- Opening Delimiter -

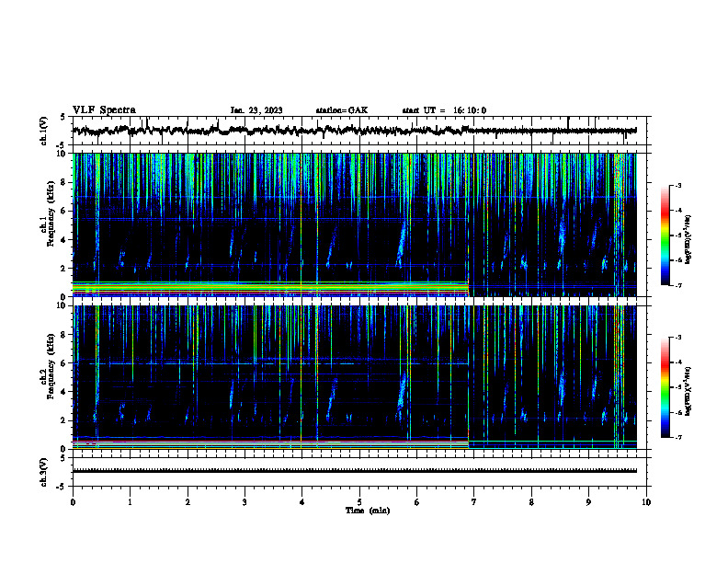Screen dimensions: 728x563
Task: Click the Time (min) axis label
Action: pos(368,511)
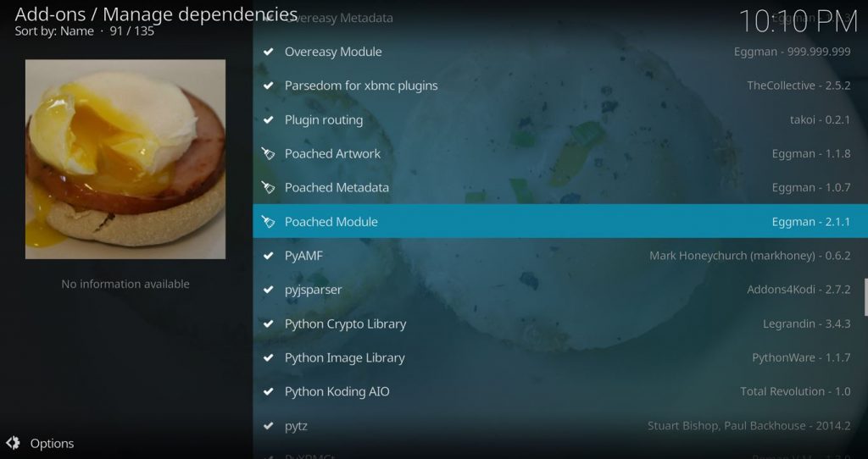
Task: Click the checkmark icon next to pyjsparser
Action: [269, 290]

- Closing Delimiter -
- Opening Delimiter -

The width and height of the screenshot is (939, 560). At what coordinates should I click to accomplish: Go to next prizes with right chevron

- Closing Delimiter -
- Opening Delimiter -

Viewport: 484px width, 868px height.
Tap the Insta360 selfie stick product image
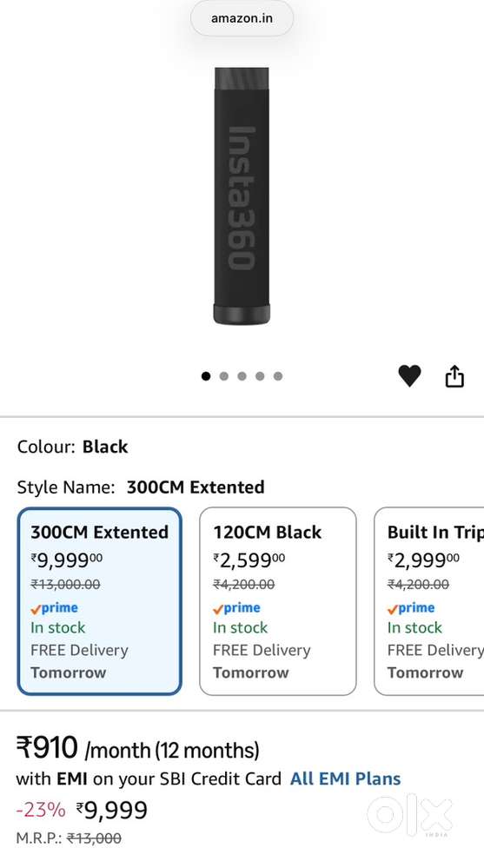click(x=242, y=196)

- Closing Delimiter -

▸ PROBLEM DESCRIPTION: Scan the entries above and show each line that contains the word "width".

▸ TASK SOLUTION:
The width and height of the screenshot is (939, 560). At what coordinates should I click to accomplish: Go to next prizes with right chevron
Viewport: 484px width, 868px height.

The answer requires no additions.